Page extract -
§

Adding Transforms¶
This guide walks through adding a new transform function to Choregraph.
1. Write the function¶
Add your function to choregraph/src/choregraph/library.py (or a collection module for
domain-specific operations).
Follow the existing pattern — accept a DataFrame and parameters, return a DataFrame:
def my_transform(df: pd.DataFrame, column: str, threshold: float = 0.5) -> pd.DataFrame:
"""Short description of what the transform does.
Args:
df: Input DataFrame.
column: Name of the column to process.
threshold: Cutoff value for the operation.
Returns:
DataFrame with the transformation applied.
"""
result = df.copy()
result[f"{column}_transformed"] = result[column].apply(lambda x: x > threshold)
return result
Conventions¶
- First parameter is typically
df: pd.DataFrame(connected input) - Static parameters (column names, thresholds, flags) come after
- Return a new DataFrame — avoid mutating the input
- Use Google-style docstrings with
Args:andReturns:sections
2. Register in TRANSFORM_REGISTRY¶
At the bottom of library.py, add your function to the registry:
TRANSFORM_REGISTRY = {
# ... existing entries ...
"my_transform": {"func": my_transform, "output_type": pd.DataFrame},
}
The key must match the type attribute used in XML node definitions.

§

Your tasks -
[1] List the parameter names in the signature of my_transform in the Choregraph transforms guide.
[2] According to the Choregraph transforms guide, what must the key in TRANSFORM_REGISTRY match?
[3] Please carry on the Choregraph transforms guide from its last sentence.

Provided material -
§

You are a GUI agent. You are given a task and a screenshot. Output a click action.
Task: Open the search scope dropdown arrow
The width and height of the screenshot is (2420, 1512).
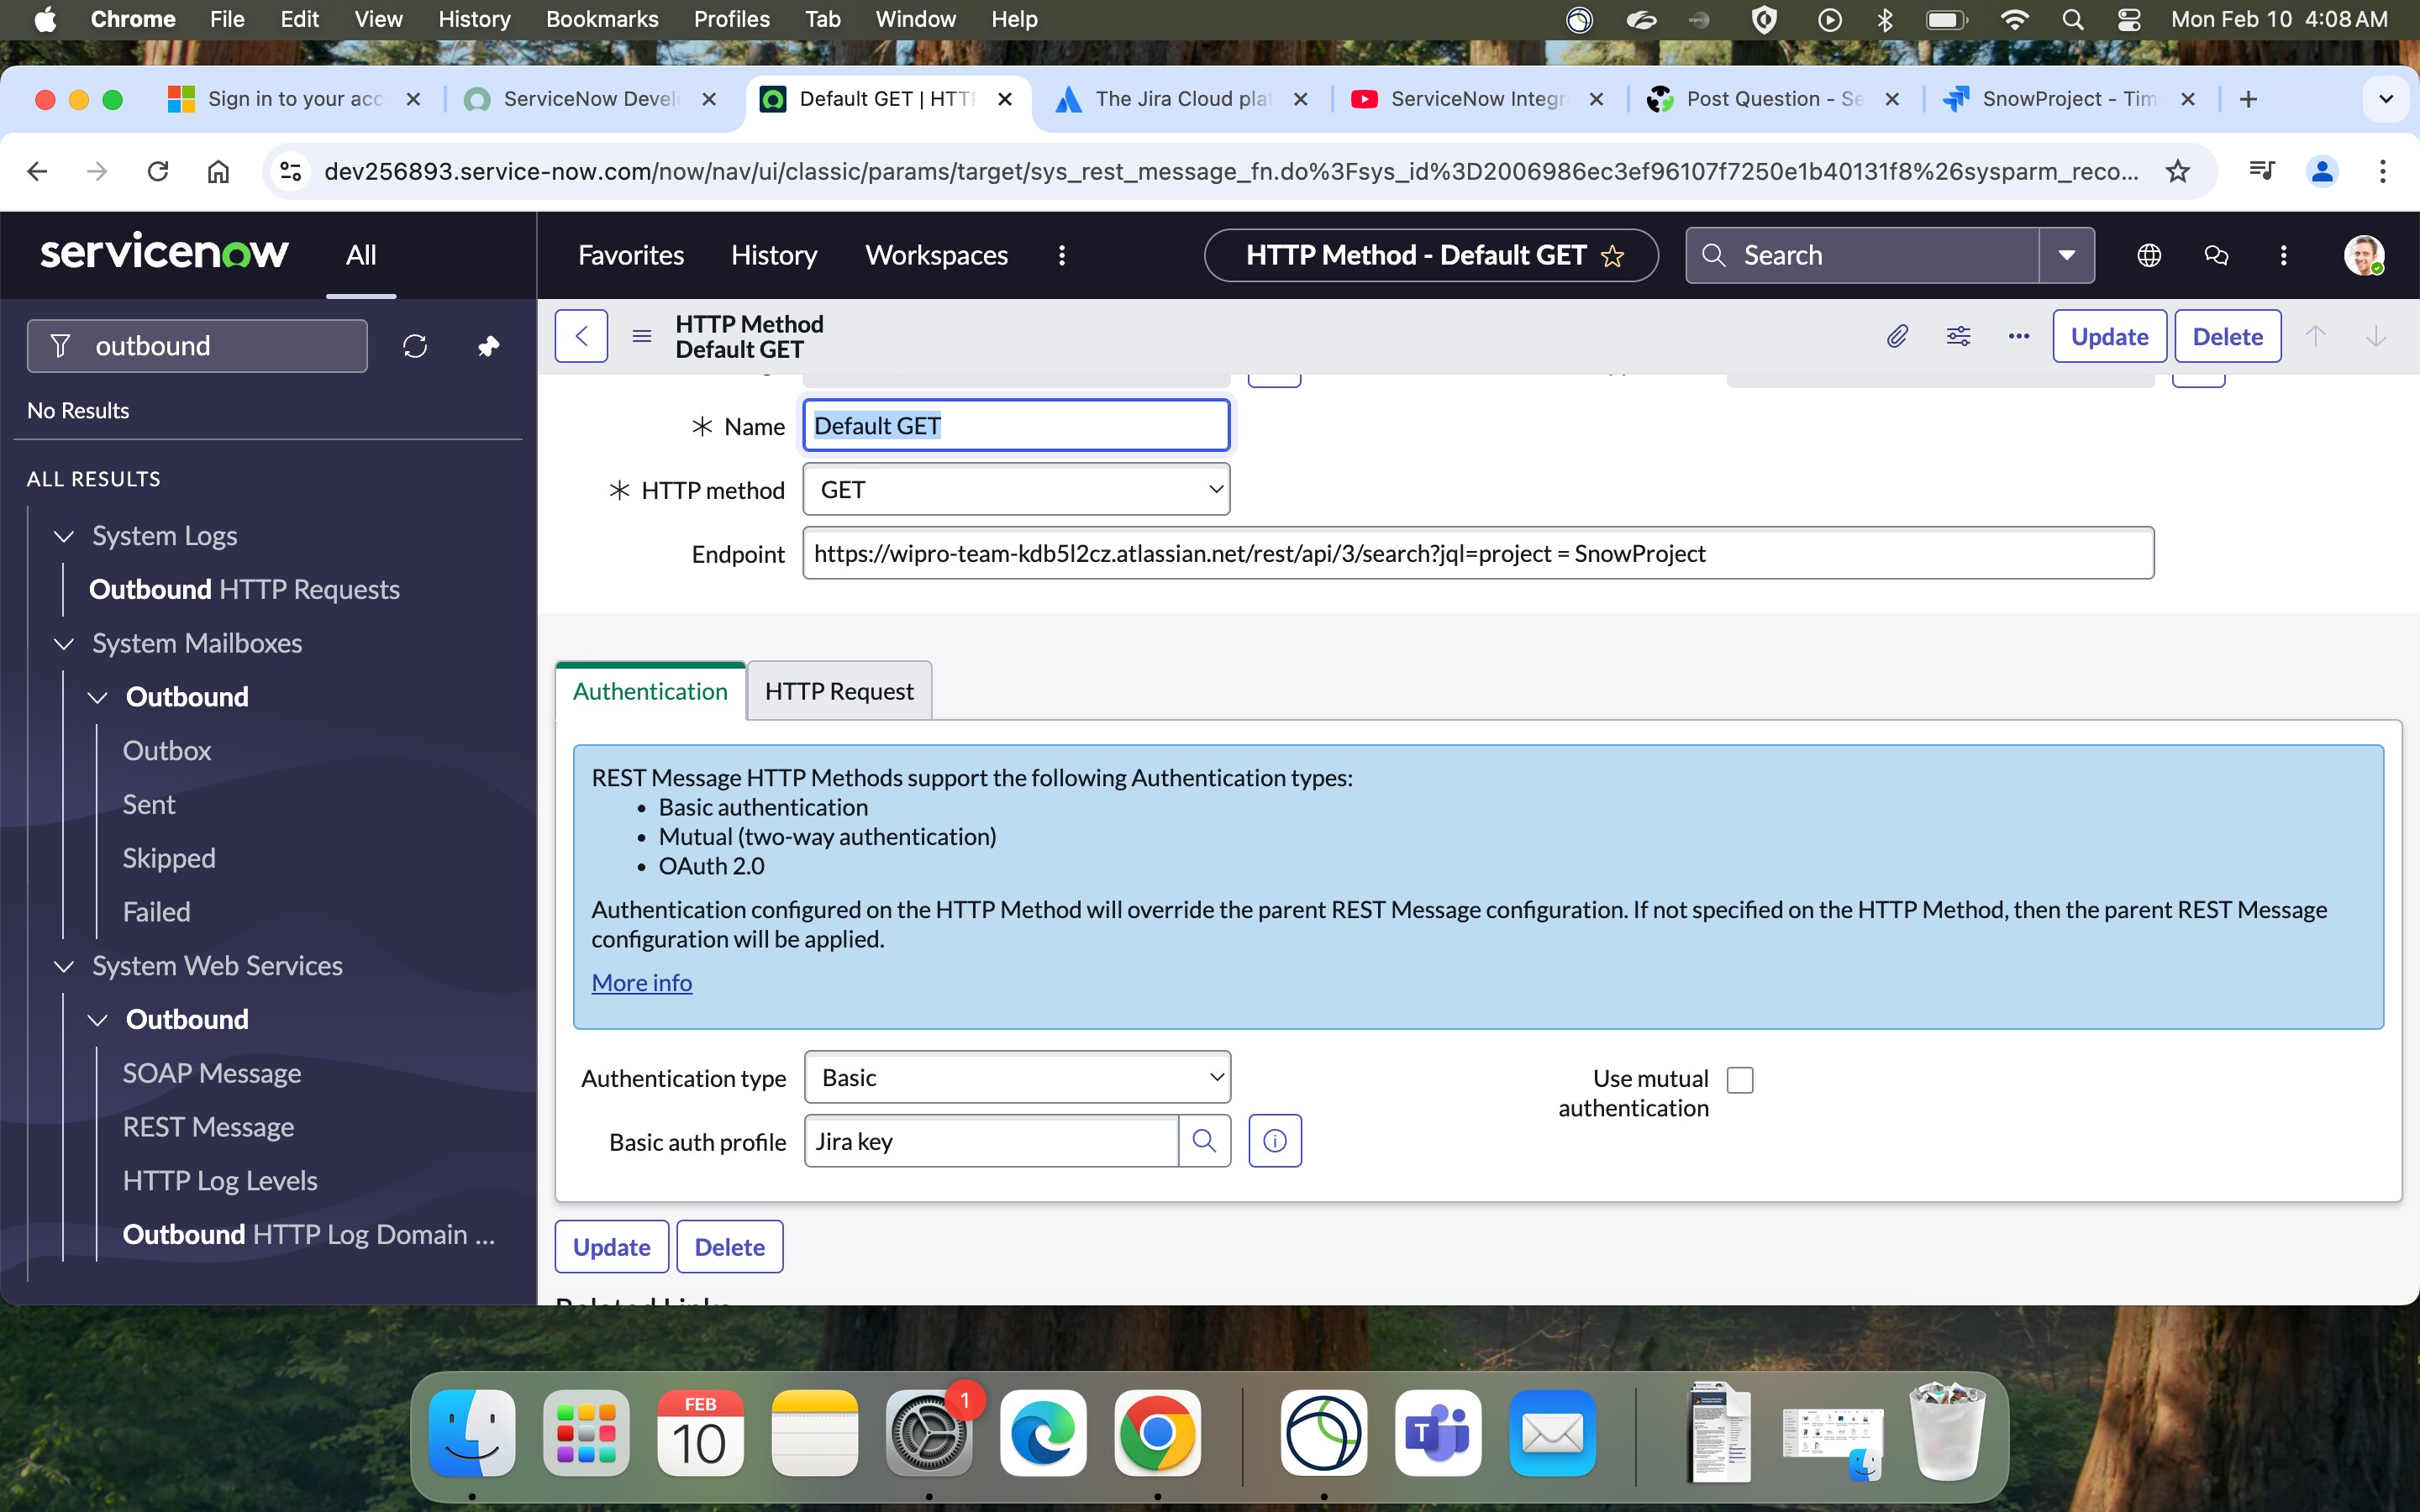click(2066, 255)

§

Final results -
[1] df, column, threshold

[2] The type attribute used in XML node definitions.

[3]
3. Add XSD type definition¶
In choregraph/src/choregraph/TransformGraph.xsd, add a complexType defining your
function's ports:
<!-- My custom transform: applies threshold-based transformation -->
<xs:complexType name="my_transform">
<xs:sequence>
<xs:element name="inputPort" minOccurs="2" maxOccurs="3">
<xs:complexType>
<xs:attribute name="name" use="required">
<xs:simpleType>
<xs:restriction base="xs:string">
<xs:enumeration value="df"/>
<xs:enumeration value="column"/>
<xs:enumeration value="threshold"/>
</xs:restriction>
</xs:simpleType>
</xs:attribute>
<!-- Port type varies by name -->
</xs:complexType>
</xs:element>
<xs:element name="outputPort" minOccurs="1" maxOccurs="1"/>
</xs:sequence>
</xs:complexType>
The XSD definition enables:
- Parameter type conversion in the builder (string → float for
threshold) - Function catalogue generation via
xsd_catalogue_utils - Validation of XML specifications
4. Write tests¶
Add tests in choregraph/tests/test_library.py:
def test_my_transform(sample_df):
result = my_transform(sample_df, column="Score", threshold=80.0)
assert "Score_transformed" in result.columns
assert len(result) == len(sample_df)